A verbatim copy of each record is required.

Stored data
*** Begin section ***
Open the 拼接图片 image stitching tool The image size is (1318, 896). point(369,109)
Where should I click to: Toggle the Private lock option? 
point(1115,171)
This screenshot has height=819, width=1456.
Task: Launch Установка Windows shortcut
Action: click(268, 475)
*** End section ***
▶ **Exercise answer**:
Open the 拼接图片 image stitching tool The image size is (1318, 896). point(369,109)
Where should I click to: Toggle the Private lock option? 
point(1115,171)
This screenshot has height=819, width=1456.
Task: Launch Установка Windows shortcut
Action: click(268, 475)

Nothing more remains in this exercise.